Maître Philippe Pressecq : C'est à la fois une question de droit, mais aussi une question sociétale et politique. Aujourd'hui, on demande aux juges et aux avocats de faire semblant. De faire comme si tout était normal. Comme si nous arrivions à l'audience dans un délai raisonnable qui est imposé tant par les règles européennes que par les règles françaises. Il y a des moments où l'on n'a pas envie de faire semblant. Le côté déraisonnable du délai est tellement criant qu'on a envie de dire au tribunal "allez ! On arrête de jouer !"
France 3 Occitanie : Plus de 13 ans entre le premier acte d'enquête de ce dossier et l'ouverture du procès. C'est trop long ?

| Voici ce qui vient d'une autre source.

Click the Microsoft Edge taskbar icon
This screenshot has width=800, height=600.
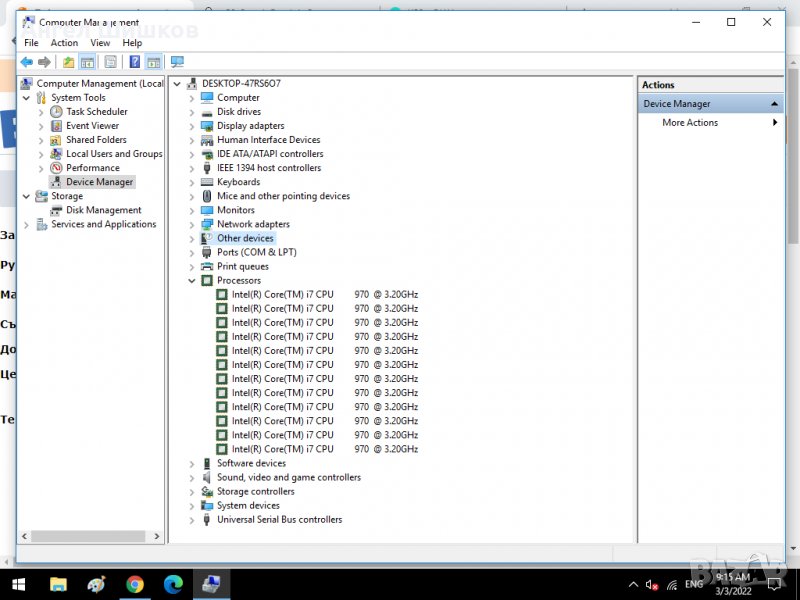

Maître Philippe Pressecq : C'est non seulement trop long mais également déraisonnable. L'instruction a été extrêmement incomplète. Car il y a eu beaucoup de personnes qui n'ont pas été confrontées. Des recherches n'ont pas été faites en particulier sur les complicités bancaires. On a constaté que tous ces légionnaires ont eu des crédits avec de faux documents, de faux dossiers et des complicités bancaires évidentes. Cela n'a pas intéressé les juges d'instruction qui se sont succédés. Parfois, on dit que la justice est l'avocat de la société, mais elle est parfois l'avocat de la Société Générale.

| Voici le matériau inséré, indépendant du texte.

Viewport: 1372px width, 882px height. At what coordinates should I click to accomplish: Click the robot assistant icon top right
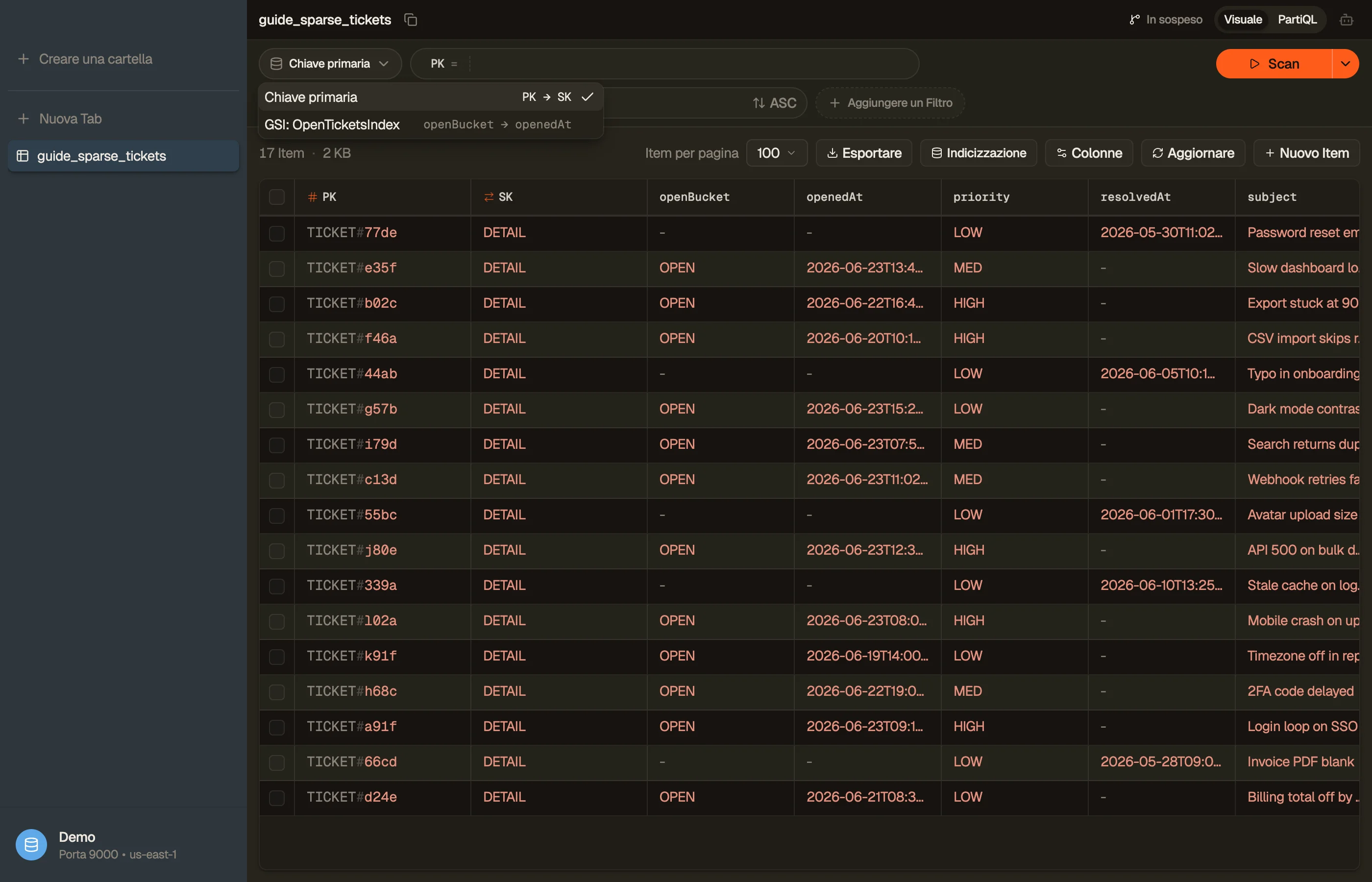pyautogui.click(x=1346, y=20)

France 3 Occitanie : Comment expliquer de tels délais ?
Maître Philippe Pressecq : C'est lié au manque de moyens de la justice. Il n'y a pas eu de magistrats qui ont mal travaillé, qui ont failli ou qui ont fauté. Il y a seulement cette question qui est lancinante pour les professionnels du droit que nous sommes et qui est que la justice n'a pas les moyens de travailler correctement. Il y a des magistrats instructeurs qui se sont succédés dans cette affaire et certains n'ont pas ouvert le dossier, car lorsqu'ils sont arrivés dans le cabinet d'instruction, il y avait toutes les urgences à traiter, toutes les affaires "chaudes" qui leur tombaient dessus. Là, nous sommes sur un "cold case" qui traîne depuis des années et qui prend trois armoires du cabinet d'instruction. Le magistrat est pris par d'autres taches. Le problème, ce n'est pas que ce dossier est d'une difficulté extrême, mais c'est un dossier qui est copieux, qui nécessite de la manutention.

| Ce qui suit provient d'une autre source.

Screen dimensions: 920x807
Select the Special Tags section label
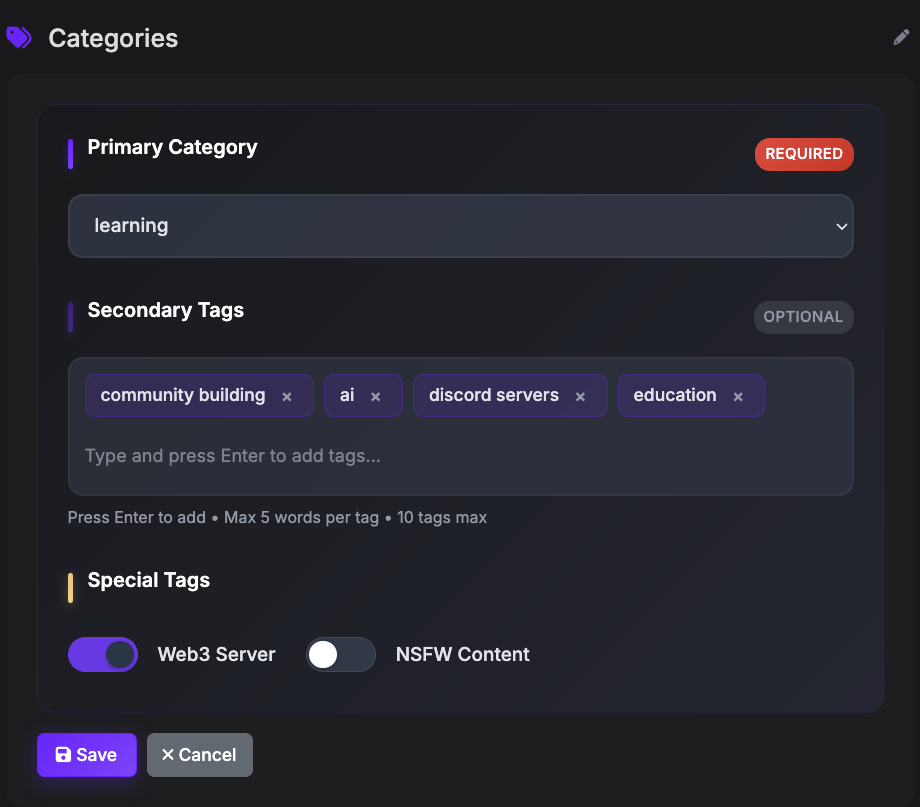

France 3 Occitanie : Est-ce que la nature même de cette affaire, blanchiment d'argent et escroquerie, dans des territoires un peu éloignés avec des victimes de faible niveau social, peut expliquer un certain désintérêt de la part de la justice pour ce dossier ?
Maître Philippe Pressecq : L'intervention de la presse constitue un vrai moteur pour que la justice avance et mette les moyens qu'il faut. Là, la presse ne s'y est pas intéressée et la justice a laissé un peu faire. Ce n'est pas un dossier d'une complexité extrême, qui ne nécessitait pas des investigations incroyables. C'est une cavalerie aux immeubles. Dès le moment où Tracfin met le doigt dans ce dossier, tout le reste tombe automatiquement et quand le réquisitoire introductif est pris en 2008, on en sait déjà beaucoup. Il n'y avait aucune raison pour que cela dure une décennie entière.